Leading up to this birthday was not fun. It actually felt pretty scary and I had a lot of feelings and fears and confusion in the last year. In the past, I have embraced every decade. Turning 40 and 50 was exciting. I have always felt like things were getting better and there was an adventure around every corner. Until this year…
The fears were about turning 60 next year and a fear of dying. My husband, my best girlfriend and a friend’s husband all died at 60. I have had a lot of stories about this new fear. I have let myself the feelings fully and stirred them around to get to the root. The fear is not about the actual dying. I feel like it will be cool to be in another dimension of time. I believe that life goes on. And if for some reason it doesn’t, I have lived a good life and I will return to dust.
The fear is that I will not finish what I came here to do. That I will not finish the journey of becoming the woman I want to become. To leave a new type of role model for my daughters and my granddaughter and the generations of women to come after me. To leave a legacy. I left my first husband after realizing that I was not being the woman I wanted to be for my daughters. That desire has led me to be a warrior with my personal growth. Thirty years of learning and growing and making different choices. Inside of me I have another 49 years of ideas to implement and there are a few more hurdles I want to transmute and alchemize into gold before I leave.

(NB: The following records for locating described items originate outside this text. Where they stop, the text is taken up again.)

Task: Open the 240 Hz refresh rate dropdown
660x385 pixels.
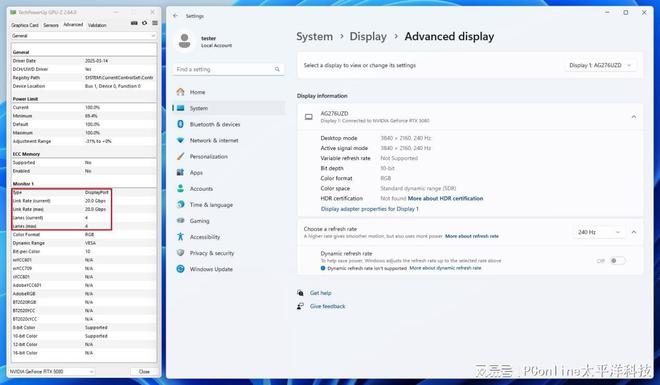Action: click(599, 232)
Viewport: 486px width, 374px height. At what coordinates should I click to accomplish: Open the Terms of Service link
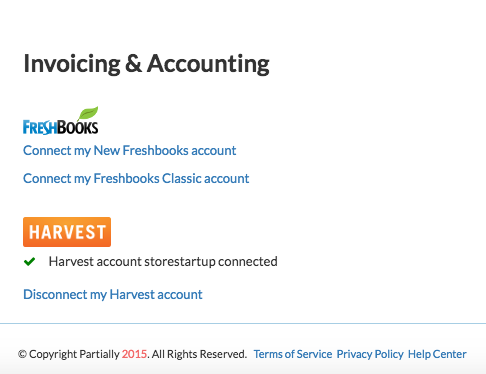293,354
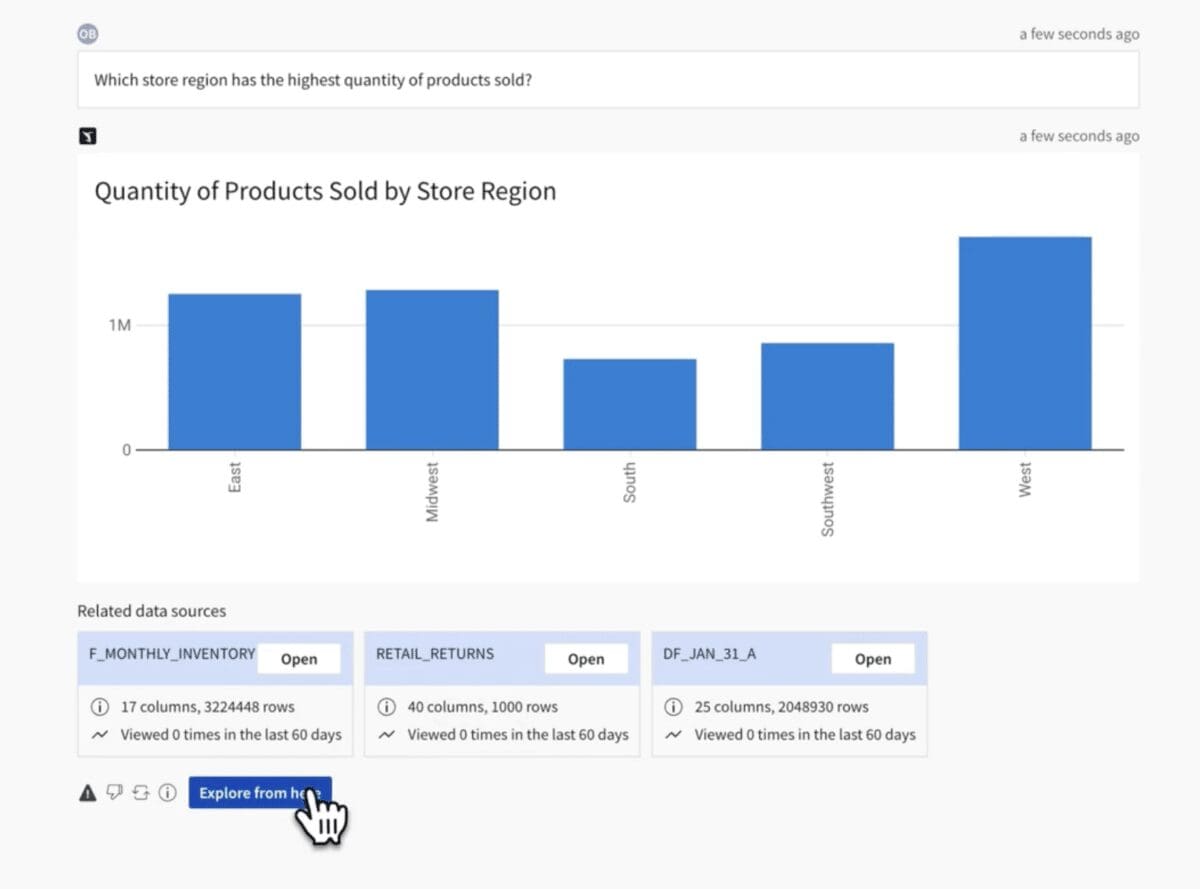Click the assistant logo icon above the chart
The image size is (1200, 889).
(x=88, y=136)
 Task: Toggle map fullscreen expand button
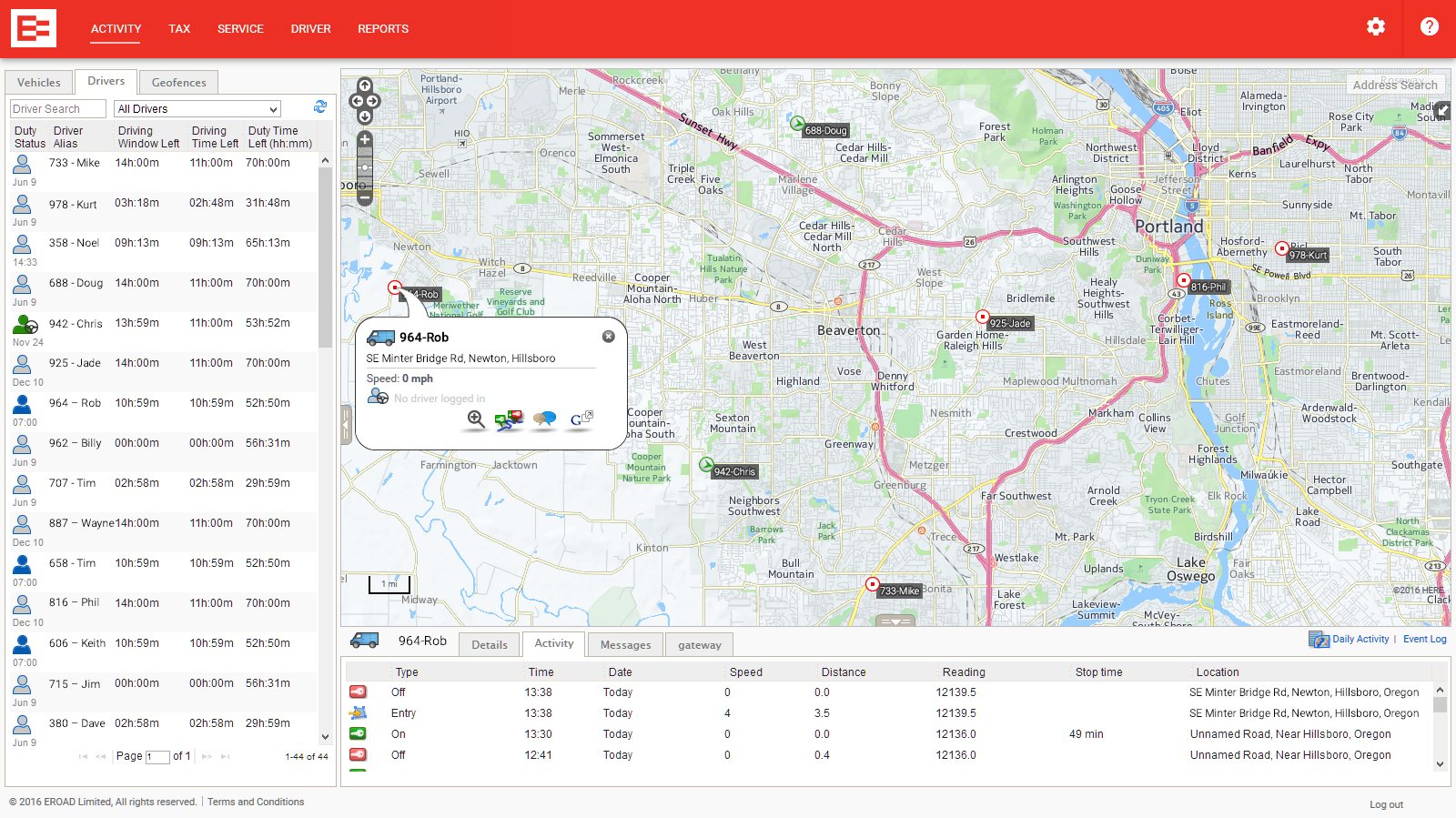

My 59th birthday yesterday was a turning point. A willingness to transform the fears and live fully right now. When my husband turned 59, he already had an aversion to turning “60”. I told him, why don’t we celebrate every month and ring in the next decade?
This week, I decided to take my own advice. I spent the day ringing in the next decade. Everywhere I went, I told people it was my birthday. I received all of the birthday blessings. I spent time alone and I spent time in a community where I can bring all of me.
I am making a note on the calendar each month to spend a day celebrating my life. (In addition to the celebration of every breath) The power is in the simplicity. Celebrate. Be in the present moment. The idea is to pause and do something on that day that fills me up. Welcome in the next frontier. The decade of 60.
It is not the end. It is the beginning.